_Text shown_:
Description: Derivation of set.mm's original ax-c15 from ax-c11n and the shorter ax-12 that has replaced it.
Theorem ax12 shows the reverse derivation of ax-12 from ax-c15 .
Normally, axc15 should be used rather than ax-c15 , except by theorems specifically studying the latter's properties. Usage of this theorem is discouraged because it depends on ax-13 . (Contributed by NM, 2-Feb-2007) (Proof shortened by Wolf Lammen, 26-Mar-2023) (New usage is discouraged.)

_Task to complete_:
Rewrite the stretch of the theorem description from "Description: Derivation of" through "usage is discouraged.)", with every instance of "discouraged" changed to "deprecated".

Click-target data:
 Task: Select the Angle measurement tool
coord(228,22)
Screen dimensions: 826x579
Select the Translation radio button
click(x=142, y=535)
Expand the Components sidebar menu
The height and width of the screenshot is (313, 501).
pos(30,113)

_Worked answer_:
Description: Derivation of set.mm's original ax-c15 from ax-c11n and the shorter ax-12 that has replaced it.
Theorem ax12 shows the reverse derivation of ax-12 from ax-c15 .
Normally, axc15 should be used rather than ax-c15 , except by theorems specifically studying the latter's properties. Usage of this theorem is deprecated because it depends on ax-13 . (Contributed by NM, 2-Feb-2007) (Proof shortened by Wolf Lammen, 26-Mar-2023) (New usage is deprecated.)